Each line below that contains "navigation" should be counted. Give only the total.

Collected data:
╔══

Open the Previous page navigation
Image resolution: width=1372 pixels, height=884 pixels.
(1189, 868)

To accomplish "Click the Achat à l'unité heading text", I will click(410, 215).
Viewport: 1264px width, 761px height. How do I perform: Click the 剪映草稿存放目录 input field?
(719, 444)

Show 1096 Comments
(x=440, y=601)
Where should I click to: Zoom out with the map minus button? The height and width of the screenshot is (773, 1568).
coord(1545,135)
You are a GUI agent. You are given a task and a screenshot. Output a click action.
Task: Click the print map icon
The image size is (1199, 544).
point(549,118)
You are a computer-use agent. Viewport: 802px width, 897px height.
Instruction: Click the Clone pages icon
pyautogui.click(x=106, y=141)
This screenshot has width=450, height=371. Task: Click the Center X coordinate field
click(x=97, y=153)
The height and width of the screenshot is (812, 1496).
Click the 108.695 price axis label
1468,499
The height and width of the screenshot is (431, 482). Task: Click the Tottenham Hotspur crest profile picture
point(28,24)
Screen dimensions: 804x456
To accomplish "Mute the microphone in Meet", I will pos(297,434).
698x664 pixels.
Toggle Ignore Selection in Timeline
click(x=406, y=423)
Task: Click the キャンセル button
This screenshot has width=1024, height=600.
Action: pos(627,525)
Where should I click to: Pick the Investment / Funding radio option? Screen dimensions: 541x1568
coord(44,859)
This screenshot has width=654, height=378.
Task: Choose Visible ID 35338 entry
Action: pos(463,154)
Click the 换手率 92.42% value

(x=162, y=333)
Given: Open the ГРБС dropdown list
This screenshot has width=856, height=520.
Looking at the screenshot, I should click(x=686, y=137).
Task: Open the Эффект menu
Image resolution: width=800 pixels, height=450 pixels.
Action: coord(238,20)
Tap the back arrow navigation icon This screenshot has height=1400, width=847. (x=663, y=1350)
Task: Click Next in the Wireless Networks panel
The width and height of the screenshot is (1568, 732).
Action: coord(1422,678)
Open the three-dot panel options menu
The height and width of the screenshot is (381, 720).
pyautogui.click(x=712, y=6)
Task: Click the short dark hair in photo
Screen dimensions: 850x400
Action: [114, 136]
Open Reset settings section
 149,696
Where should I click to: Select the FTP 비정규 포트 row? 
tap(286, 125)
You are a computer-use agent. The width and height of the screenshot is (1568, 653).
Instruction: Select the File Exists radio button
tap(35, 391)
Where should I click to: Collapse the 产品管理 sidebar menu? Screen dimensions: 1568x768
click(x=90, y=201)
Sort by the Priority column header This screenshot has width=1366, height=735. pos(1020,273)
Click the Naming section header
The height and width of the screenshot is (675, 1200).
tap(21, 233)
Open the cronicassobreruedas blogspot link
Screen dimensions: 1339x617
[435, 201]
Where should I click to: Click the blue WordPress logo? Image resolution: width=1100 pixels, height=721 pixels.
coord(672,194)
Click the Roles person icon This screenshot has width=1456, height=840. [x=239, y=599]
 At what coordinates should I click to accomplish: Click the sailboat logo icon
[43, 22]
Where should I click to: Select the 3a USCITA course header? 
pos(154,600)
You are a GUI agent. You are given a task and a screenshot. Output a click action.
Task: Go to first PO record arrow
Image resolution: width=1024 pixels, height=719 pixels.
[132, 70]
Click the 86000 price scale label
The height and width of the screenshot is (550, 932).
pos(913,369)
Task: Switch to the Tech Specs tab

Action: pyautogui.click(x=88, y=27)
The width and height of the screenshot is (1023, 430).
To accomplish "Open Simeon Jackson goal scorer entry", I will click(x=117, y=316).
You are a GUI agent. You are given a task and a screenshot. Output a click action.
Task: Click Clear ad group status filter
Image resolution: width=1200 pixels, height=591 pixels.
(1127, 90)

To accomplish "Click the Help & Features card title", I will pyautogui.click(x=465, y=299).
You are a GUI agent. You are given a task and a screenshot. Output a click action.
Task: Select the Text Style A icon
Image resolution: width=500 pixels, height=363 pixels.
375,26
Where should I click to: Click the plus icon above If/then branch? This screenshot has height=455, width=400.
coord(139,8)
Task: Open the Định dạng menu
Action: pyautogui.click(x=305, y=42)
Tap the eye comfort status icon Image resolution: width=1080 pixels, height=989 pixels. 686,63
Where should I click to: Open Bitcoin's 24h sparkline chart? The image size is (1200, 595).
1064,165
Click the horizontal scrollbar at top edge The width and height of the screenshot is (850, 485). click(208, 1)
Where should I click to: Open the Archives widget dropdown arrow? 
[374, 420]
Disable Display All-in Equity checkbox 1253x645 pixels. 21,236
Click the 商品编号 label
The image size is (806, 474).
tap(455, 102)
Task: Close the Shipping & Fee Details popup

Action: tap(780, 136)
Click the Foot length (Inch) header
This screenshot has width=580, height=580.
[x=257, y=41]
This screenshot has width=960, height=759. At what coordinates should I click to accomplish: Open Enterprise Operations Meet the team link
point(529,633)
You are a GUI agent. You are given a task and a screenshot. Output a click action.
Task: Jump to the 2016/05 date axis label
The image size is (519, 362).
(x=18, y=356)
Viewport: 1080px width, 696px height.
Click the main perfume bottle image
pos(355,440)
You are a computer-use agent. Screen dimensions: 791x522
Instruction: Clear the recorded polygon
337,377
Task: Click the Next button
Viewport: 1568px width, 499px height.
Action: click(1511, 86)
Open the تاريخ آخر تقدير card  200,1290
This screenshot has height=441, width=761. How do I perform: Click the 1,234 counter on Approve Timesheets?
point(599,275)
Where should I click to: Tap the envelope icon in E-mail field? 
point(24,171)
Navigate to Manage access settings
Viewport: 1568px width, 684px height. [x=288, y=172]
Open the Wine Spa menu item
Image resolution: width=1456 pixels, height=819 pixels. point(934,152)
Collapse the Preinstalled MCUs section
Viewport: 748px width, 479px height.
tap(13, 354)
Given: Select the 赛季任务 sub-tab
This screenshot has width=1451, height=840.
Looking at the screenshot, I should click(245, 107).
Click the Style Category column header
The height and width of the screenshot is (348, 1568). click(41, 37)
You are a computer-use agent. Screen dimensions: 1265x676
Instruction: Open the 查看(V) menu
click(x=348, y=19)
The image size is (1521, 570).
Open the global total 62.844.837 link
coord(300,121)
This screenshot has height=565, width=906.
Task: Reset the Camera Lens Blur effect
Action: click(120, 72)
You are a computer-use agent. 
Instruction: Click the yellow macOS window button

╚══

→ REPLY TO THE EXERCISE
2